The expected output is each line from the one containing "The image size is (576, 412)." to the last line of the data below, set down exactly, minus the pictures.

^^^^^^^^^^^^^^^^

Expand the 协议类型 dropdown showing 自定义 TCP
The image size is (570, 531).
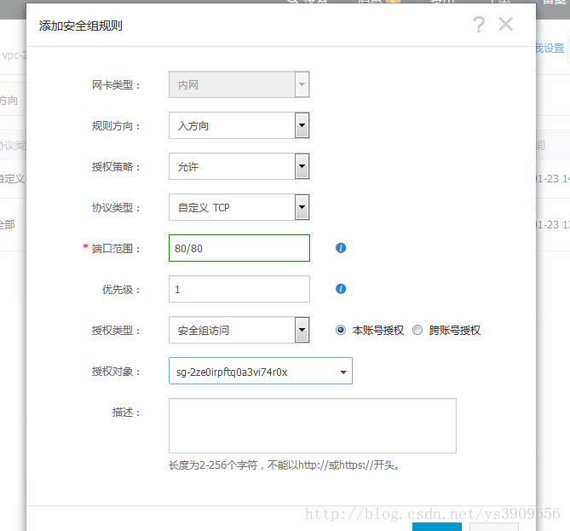pyautogui.click(x=239, y=207)
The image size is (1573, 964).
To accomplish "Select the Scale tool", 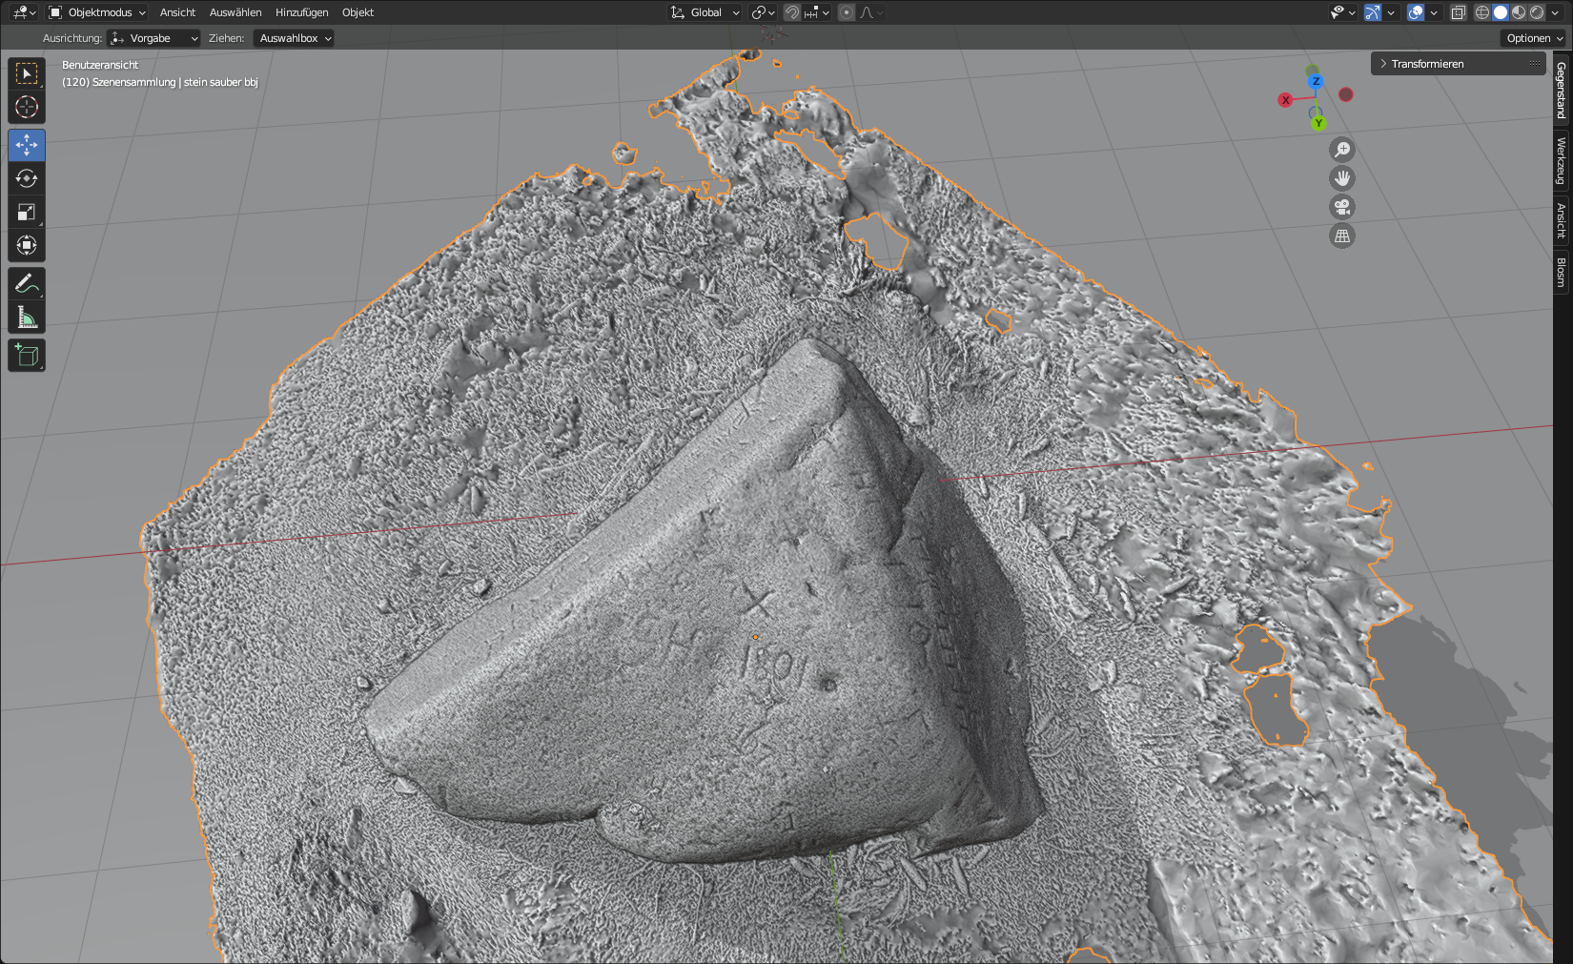I will pos(27,212).
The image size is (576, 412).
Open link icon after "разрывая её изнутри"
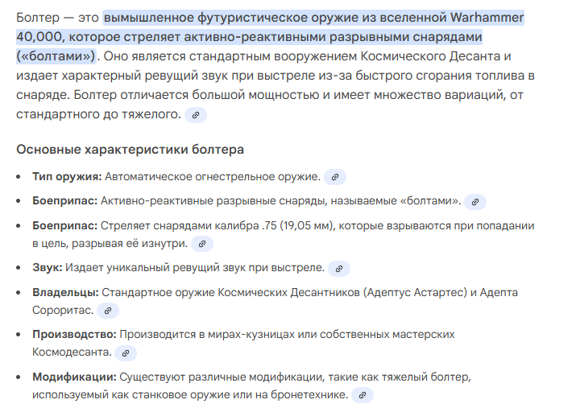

^^^^^^^^^^^^^^^^

## ANSWER BELOW
The image size is (576, 412).
Open link icon after "разрывая её изнутри"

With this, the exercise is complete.